/agentcy

Multi-Agent Creative Collaboration with AutoGen

Primary LanguagePython

Agentcy: Multi-Agent Collaboration with AutoGen

This code demonstrates the power of multi-agent collaboration using the AutoGen library. Instead of relying on a single agent to handle tasks, multiple specialized agents work together, each bringing its expertise to the table.

📖 Overview

The code sets up a collaborative environment where multiple agents, each with its unique role and expertise, come together to discuss, plan, and execute tasks. This collaboration ensures that different aspects of a task are handled by the most qualified agent, leading to more efficient and accurate outcomes.

🕵🏽 Agents

Here are the agents involved in the collaboration:

  1. Client: Represents the user. Interacts with the Account Manager to discuss and approve the plan.
  2. Account Manager: Nurtures the relationship between the agency and the client and ensures clear communication.
  3. Strategist: Drafts strategic briefs that effectively position the client's brand in the market based on comprehensive research and insights.
  4. Researcher: Delves deep into understanding user pain points, identifies market opportunities, and analyzes prevailing market conditions.
  5. Marketer: Transforms strategy and insights into compelling marketable ideas that resonate with the target audience.
  6. Manager: Oversees the entire project lifecycle, ensuring all agents are effectively fulfilling their objectives and tasks on time.
  7. Designer: Transforms strategic and marketing ideas into compelling visual narratives.
  8. Copywriter: Crafts compelling narratives and messages that align with the brand's strategy.
  9. Media Planner: Identifies the best mix of media channels to deliver advertising messages.
  10. Director: Guides the creative vision of the project, ensuring ideas are unique, compelling, and meet the highest standards of excellence.

🤝 Collaboration Flow

  1. The GroupChat class is used to create a collaborative environment where all agents can communicate.
  2. The GroupChatManager manages the group chat, ensuring smooth communication between agents.
  3. The initiate_chat method is called to start the collaboration.

⚙️ Setup & Configuration

  1. Ensure you have the required libraries installed:
pip install pyautogen
  1. Set up the OpenAI configuration list by either providing an environment variable OAI_CONFIG_LIST or specifying a file path.
[
    {
        "model": "gpt-3.5-turbo", #or whatever model you prefer
        "api_key": "INSERT_HERE"
    }
]
  1. Instantiate each agent with its unique name, configuration, and system message.

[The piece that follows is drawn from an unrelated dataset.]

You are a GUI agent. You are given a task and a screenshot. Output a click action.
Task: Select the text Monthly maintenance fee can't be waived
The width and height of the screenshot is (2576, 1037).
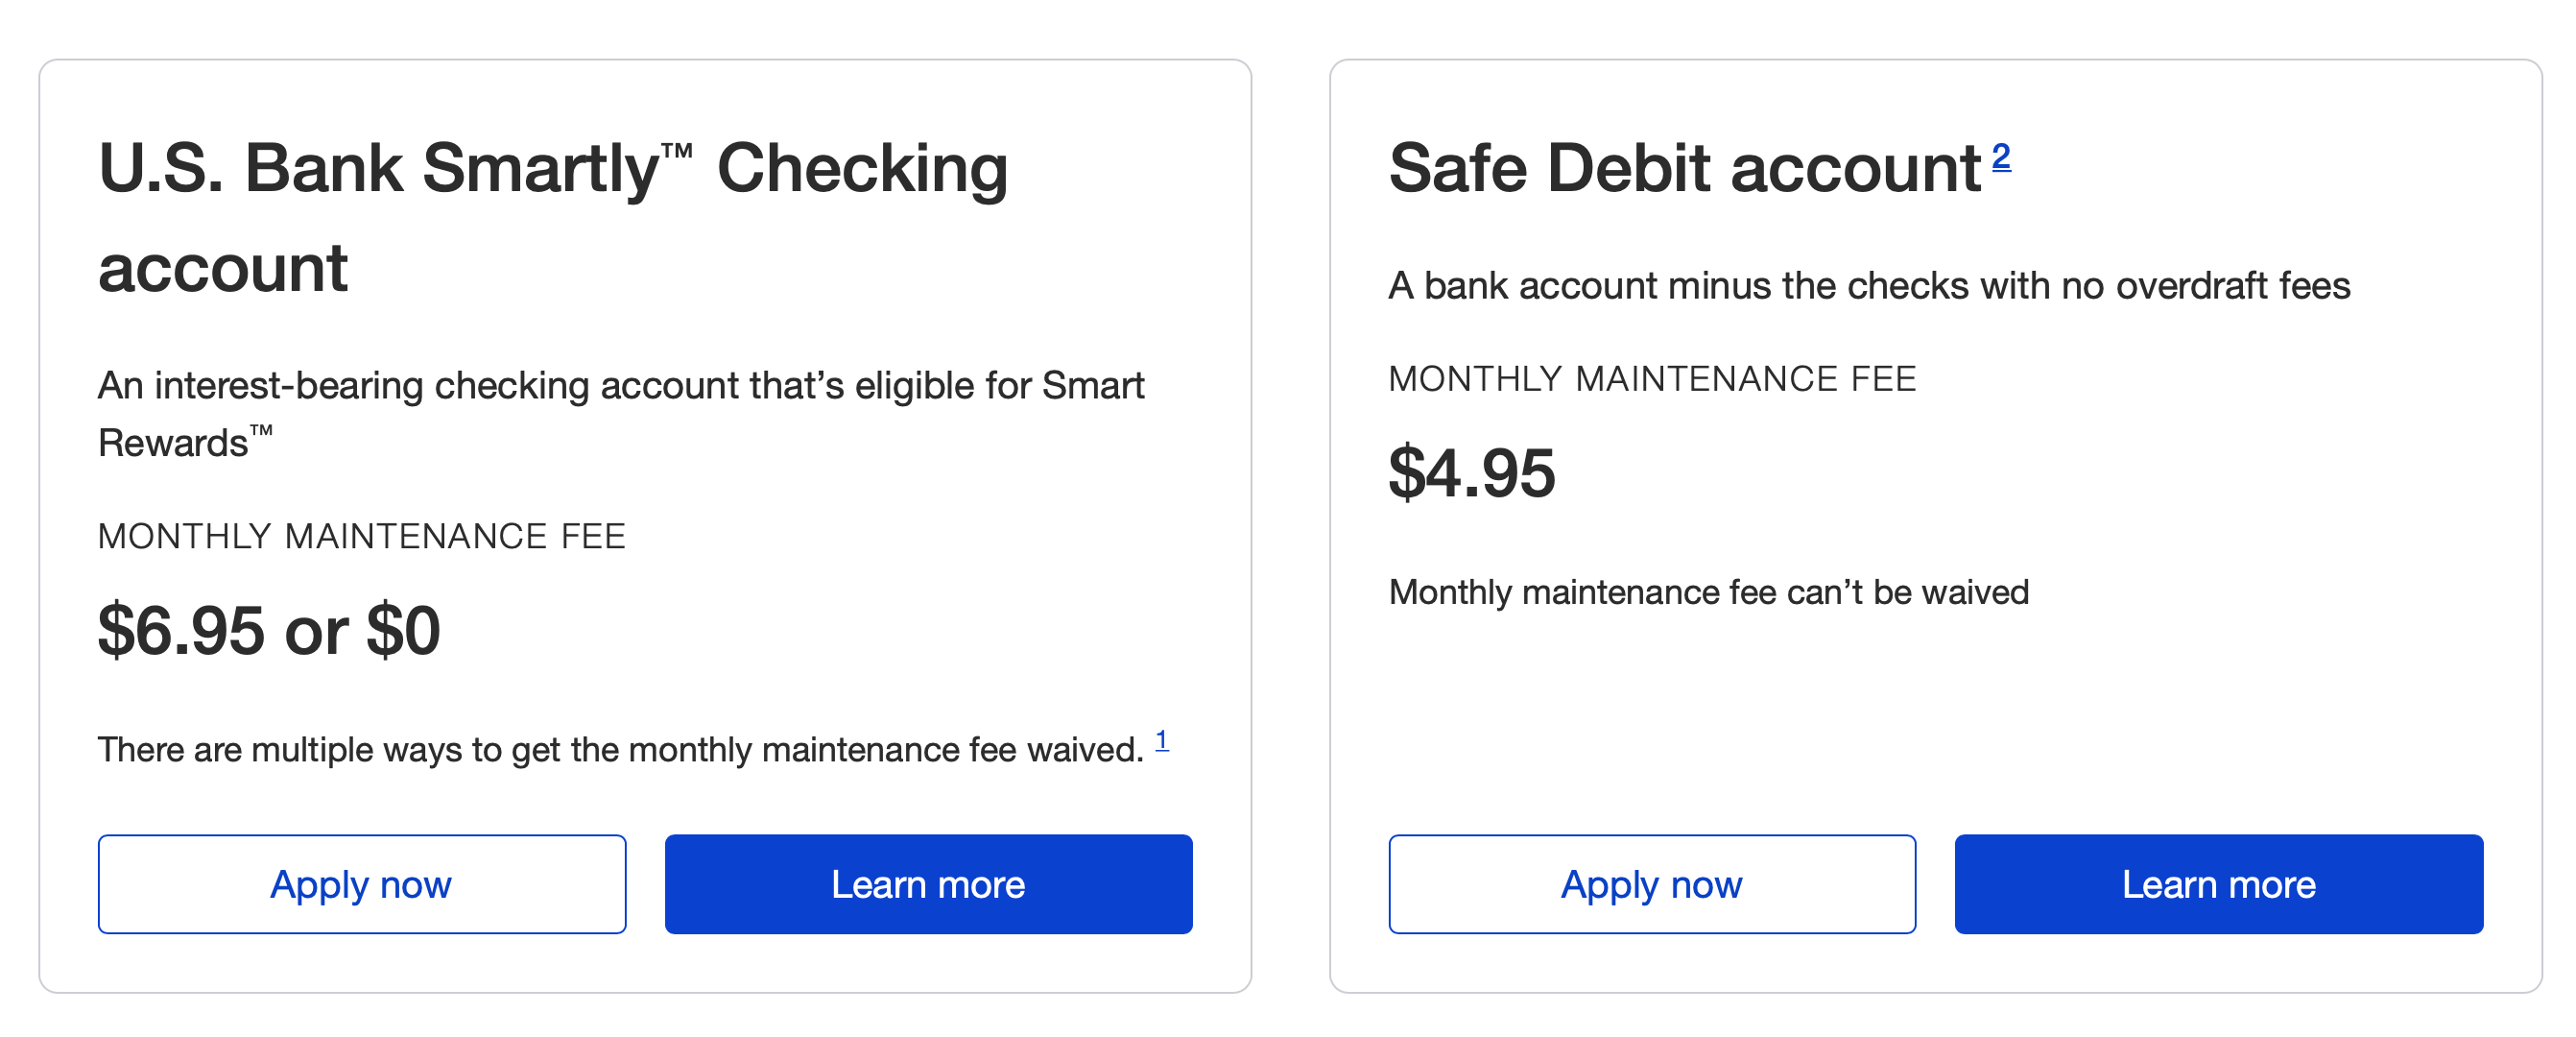pos(1708,592)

  2. Create a group chat with all the agents and initiate the collaboration.

⏯️ Conclusion

This multi-agent collaboration approach allows for more comprehensive and efficient task handling. By leveraging the expertise of multiple agents, we can ensure that every aspect of a task is addressed by the most qualified entity. Whether it's planning a trip, as demonstrated in this example, or any other task, this collaborative approach can be adapted to fit various scenarios.